The fast L-BFGS method

Next: A fair warning Up: Two solvers Previous: The slow steepest-descent method

The fast L-BFGS method

The L-BFGS method is a member of the quasi-Newton family: it updates at each iteration an approximation of the inverse Hessian $\bold{Q}$ . This technique is very cost effective: given the most recent history of gradient and model vectors (usually around 5) kept in memory, the quasi-Newton search direction $\bold{Qdu}$ (inverse Hessian times the gradient) is computed directly with simple vector multiplications. Therefore, the L-BFGS solver can be used for large non-linear problems (Nocedal, 1980).

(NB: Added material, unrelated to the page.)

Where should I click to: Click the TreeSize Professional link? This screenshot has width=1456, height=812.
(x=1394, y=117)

Contrary to steepest descent where the step length is estimated with a Newton-search technique, the step length in L-BFGS is computed such that sufficient decrease of the error and of the local curvature is attained (so called ``Wolfe conditions''). The appendix shows the L-BFGS solver in more details. The L-BFGS code can be downloaded at http://users.eecs.northwestern.edu/~nocedal/lbfgs.html The pseudo-code below shows both the steepest-descent and L-BFGS algorithms.

U = 0.        # or other initializations
Remove the mean from U(omega).

Iteration {
     dU = 0
     Compute dU
     Remove mean from dU
     du = FT(dU)
     if (steepest descent) 
       {  
       Compute alfa with Newton iterations
       u  = u + alfa*du
       }
     else if (L-BFGS)
       {
       Compute alfa with More and Thuente method
       u  = u + alfa*Qdu # Q = inverse approximate Hessian
       }
          }

2012-10-29